Mengingat bahwa Tuhan mengajarkan bahwa "dalam kehidupan, seperti dalam permainan, tidak seorang pun diselamatkan sendirian", Paus menegaskan bahwa manusia membutuhkan sesama untuk bertumbuh, belajar menghormati orang lain, melampaui keterbatasan diri, dan merayakan bersama keberhasilan yang dicapai.

Karena itu, Paus Leo XIV berdoa agar olahraga "selalu menjadi sekolah persaudaraan, bukan persaingan yang hampa; menjadi ruang perjumpaan, bukan eksklusi; menjadi jalan menuju perdamaian, bukan kekerasan."

Mempersatukan Bangsa-Bangsa dan Mendekatkan Manusia kepada Kristus

Paus juga berdoa agar mereka yang bermain, berlatih, maupun memberikan dukungan dalam olahraga dapat menemukan di dalamnya bahasa universal yang menyatukan berbagai budaya dan bangsa, serta menumbuhkan rasa hormat, solidaritas, dan perkembangan pribadi.

Lebih lanjut, ia memohon agar setiap cabang olahraga menjadi "perumpamaan tentang kehidupan yang dijalani bersama-Mu, bekerja dengan sukacita dan usaha yang sungguh-sungguh, hidup dengan rendah hati dalam kekalahan dan penuh syukur atas kemenangan yang Engkau anugerahkan melalui Kebangkitan-Mu."

Menutup doanya, Bapa Suci memohon agar Roh Kudus senantiasa menyertai umat beriman.

"Semoga Roh-Mu tidak pernah absen dari kami, menjadikan kami satu tim yang bersatu dengan-Mu untuk membangun persekutuan dan persaudaraan dalam sejarah manusia."

Jaringan Doa Sedunia Paus

Jaringan Doa Sedunia Paus didirikan pada tahun 1844 dengan nama Apostolat Doa (Apostleship of Prayer).
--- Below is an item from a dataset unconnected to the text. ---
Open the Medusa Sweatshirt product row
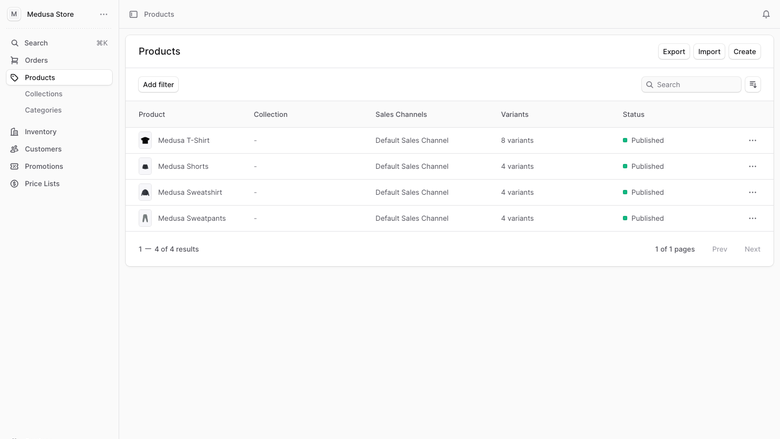 pyautogui.click(x=449, y=192)
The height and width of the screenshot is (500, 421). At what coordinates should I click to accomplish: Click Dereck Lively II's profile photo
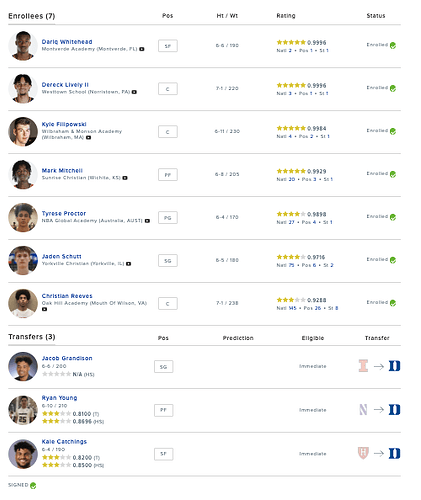23,89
Karya kepausan ini dipercayakan kepada Serikat Yesus (Jesuit).

Pada Desember 2020, mendiang Pope Francis menetapkannya sebagai Yayasan Vatikan, dan pada Juli 2024 menyetujui statuta finalnya.

Saat ini jaringan tersebut hadir di lebih dari 92 negara dan membentuk komunitas rohani yang terdiri dari lebih dari 22 juta anggota yang berupaya menjalani setiap hari dalam keterbukaan terhadap misi Allah.

Pusat dari karya ini adalah intensi doa bulanan Paus yang mengajak umat beriman untuk memberi perhatian khusus pada berbagai tantangan mendesak yang dihadapi umat manusia dan misi Gereja di dunia saat ini.